Re: Floating Point + Threads?
On 4/15/2011 8:40 PM, Andrei Alexandrescu wrote: On 4/15/11 10:22 PM, dsimcha wrote: I'm trying to debug an extremely strange bug whose symptoms appear in a std.parallelism example, though I'm not at all sure the root cause is in std.parallelism. The bug report is at https://github.com/dsimcha/std.parallelism/issues/1#issuecomment-1011717 . Does the scheduling affect the summation order? That's a good thought. FP addition results can differ dramatically depending on associativity.

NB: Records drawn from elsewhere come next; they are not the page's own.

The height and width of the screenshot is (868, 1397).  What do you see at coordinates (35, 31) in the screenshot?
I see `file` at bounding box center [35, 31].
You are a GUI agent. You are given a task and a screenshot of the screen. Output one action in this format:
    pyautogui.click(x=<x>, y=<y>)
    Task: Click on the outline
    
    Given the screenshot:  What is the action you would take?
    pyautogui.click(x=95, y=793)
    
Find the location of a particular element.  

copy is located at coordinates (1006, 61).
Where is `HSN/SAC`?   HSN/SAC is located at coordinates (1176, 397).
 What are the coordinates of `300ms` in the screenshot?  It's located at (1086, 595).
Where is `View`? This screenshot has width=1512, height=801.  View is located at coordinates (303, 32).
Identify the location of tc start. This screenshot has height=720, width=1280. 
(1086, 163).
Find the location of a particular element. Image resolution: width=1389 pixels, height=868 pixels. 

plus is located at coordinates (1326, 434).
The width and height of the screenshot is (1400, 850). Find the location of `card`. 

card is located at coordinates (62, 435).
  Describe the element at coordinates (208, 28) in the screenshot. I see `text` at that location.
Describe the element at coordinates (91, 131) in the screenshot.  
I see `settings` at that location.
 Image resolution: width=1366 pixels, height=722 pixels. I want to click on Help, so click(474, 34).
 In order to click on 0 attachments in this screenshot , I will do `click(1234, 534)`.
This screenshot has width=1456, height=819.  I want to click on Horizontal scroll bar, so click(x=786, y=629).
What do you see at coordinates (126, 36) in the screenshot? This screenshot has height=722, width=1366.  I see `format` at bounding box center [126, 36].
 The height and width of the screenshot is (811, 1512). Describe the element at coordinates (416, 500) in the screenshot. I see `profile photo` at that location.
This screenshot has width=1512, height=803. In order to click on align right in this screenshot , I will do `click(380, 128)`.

Re: Floating Point + Threads?
On 16-apr-11, at 09:41, Walter Bright wrote: On 4/15/2011 8:40 PM, Andrei Alexandrescu wrote: On 4/15/11 10:22 PM, dsimcha wrote: I'm trying to debug an extremely strange bug whose symptoms appear in a std.parallelism example, though I'm not at all sure the root cause is in std.parallelism. The bug report is at https://github.com/dsimcha/std.parallelism/issues/ 1#issuecomment-1011717 . Does the scheduling affect the summation order? That's a good thought. FP addition results can differ dramatically depending on associativity. yes, one can avoid this by using a tree algorithm with a fixed blocksize, then the results will be the same bothe in single and parallel case. Normally one uses atomic sumation though. In blip I spent quite a bit of thought on tree like algorithms and their parallelization exactly because the parallelize well and are independent form the paralleization Fawzi
Re: Floating Point + Threads?
On 16-apr-11, at 05:22, dsimcha wrote: I'm trying to debug an extremely strange bug whose symptoms appear in a std.parallelism example, though I'm not at all sure the root cause is in std.parallelism. The bug report is at https://github.com/dsimcha/std.parallelism/issues/1 #issuecomment-1011717 . Basically, the example in question sums up all the elements of a lazy range (actually, std.algorithm.map) in parallel. It uses taskPool.reduce, which divides the summation into work units to be executed in parallel. When executed in parallel, the results of the summation are non-deterministic after about the 12th decimal place, even though all of the following properties are true: 1. The work is divided into work units in a deterministic fashion. 2. Within each work unit, the summation happens in a deterministic order. 3. The final summation of the results of all the work units is done in a deterministic order. 4. The smallest term in the summation is about 5e-10. This means the difference across runs is about two orders of magnitude smaller than the smallest term. It can't be a concurrency bug where some terms sometimes get skipped. 5. The results for the individual tasks, not just the final summation, differ in the low-order bits. Each task is executed in a single thread. 6. The rounding mode is apparently the same in all of the threads. 7. The bug appears even on machines with only one core, as long as the number of task pool threads is manually set to 0. Since it's a single core machine, it can't be a low level memory model issue. What could possibly cause such small, non-deterministic differences in floating point results, given everything above? I'm just looking for suggestions here, as I don't even know where to start hunting for a bug like this. It might be due to context switch of threads, that might push out a double out of the higher precision 80-bit fpu register, and loose the extra precision. SSE, or float should not have these problems. gcc has an option to always store the result in memory, and avoid the extra precision. maybe having such an optionin dmd to debug such issues would be a nice thing. Fawzi
Re: Floating Point + Threads?
== Quote from Walter Bright (newshou...@digitalmars.com)'s article On 4/15/2011 8:40 PM, Andrei Alexandrescu wrote: On 4/15/11 10:22 PM, dsimcha wrote: I'm trying to debug an extremely strange bug whose symptoms appear in a std.parallelism example, though I'm not at all sure the root cause is in std.parallelism. The bug report is at https://github.com/dsimcha/std.parallelism/issues/1#issuecomment-1011717 . Does the scheduling affect the summation order? That's a good thought. FP addition results can differ dramatically depending on associativity. And not to forget optimisations too. ;)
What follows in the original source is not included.